What you will do
Starting at the line that contains "The image size is (1324, 745).", quote each line exactly through the last line of the entries, both included.
=== Begin Enclosure ===
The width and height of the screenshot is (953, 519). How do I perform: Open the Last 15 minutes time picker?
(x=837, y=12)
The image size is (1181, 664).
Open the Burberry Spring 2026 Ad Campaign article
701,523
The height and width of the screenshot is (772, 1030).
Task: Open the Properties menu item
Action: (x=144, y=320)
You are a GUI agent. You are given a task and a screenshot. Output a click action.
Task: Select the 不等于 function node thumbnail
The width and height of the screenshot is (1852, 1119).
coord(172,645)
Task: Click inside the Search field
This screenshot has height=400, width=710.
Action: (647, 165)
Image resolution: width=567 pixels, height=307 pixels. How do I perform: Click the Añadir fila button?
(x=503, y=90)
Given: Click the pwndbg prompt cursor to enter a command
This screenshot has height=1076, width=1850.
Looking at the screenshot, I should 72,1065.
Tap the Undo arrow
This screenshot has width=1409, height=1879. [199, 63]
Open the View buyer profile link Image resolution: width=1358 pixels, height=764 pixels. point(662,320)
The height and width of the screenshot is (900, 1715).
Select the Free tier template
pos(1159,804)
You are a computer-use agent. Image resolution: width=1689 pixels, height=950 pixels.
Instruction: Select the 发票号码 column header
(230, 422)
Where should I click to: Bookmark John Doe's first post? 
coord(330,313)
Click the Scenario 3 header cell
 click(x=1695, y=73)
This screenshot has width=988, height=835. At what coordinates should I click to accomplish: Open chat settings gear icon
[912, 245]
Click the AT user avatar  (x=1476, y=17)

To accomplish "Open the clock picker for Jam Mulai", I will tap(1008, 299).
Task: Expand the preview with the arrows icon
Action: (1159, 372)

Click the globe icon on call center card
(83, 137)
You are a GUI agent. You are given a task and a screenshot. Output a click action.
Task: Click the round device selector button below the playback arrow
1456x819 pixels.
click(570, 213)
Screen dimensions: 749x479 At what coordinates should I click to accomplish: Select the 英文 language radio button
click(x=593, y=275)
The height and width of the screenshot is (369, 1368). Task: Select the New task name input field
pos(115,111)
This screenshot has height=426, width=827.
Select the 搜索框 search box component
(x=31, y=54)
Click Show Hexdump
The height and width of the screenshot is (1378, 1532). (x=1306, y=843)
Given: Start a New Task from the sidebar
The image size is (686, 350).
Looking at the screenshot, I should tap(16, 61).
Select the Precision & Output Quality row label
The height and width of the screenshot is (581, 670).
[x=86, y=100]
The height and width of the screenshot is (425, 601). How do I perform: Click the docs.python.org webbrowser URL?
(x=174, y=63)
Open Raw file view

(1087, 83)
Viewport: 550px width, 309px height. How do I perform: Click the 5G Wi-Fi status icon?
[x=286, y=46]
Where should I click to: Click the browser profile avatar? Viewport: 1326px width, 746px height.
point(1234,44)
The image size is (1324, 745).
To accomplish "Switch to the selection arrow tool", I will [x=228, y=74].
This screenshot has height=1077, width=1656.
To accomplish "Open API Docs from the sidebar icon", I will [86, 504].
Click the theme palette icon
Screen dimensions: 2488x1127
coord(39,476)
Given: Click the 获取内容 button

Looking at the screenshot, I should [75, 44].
=== End Enclosure ===
Finished exercise
The image size is (1324, 745).
To accomplish "Switch to the selection arrow tool", I will [x=228, y=74].
This screenshot has height=1077, width=1656.
To accomplish "Open API Docs from the sidebar icon", I will [86, 504].
Click the theme palette icon
Screen dimensions: 2488x1127
coord(39,476)
Given: Click the 获取内容 button

Looking at the screenshot, I should [75, 44].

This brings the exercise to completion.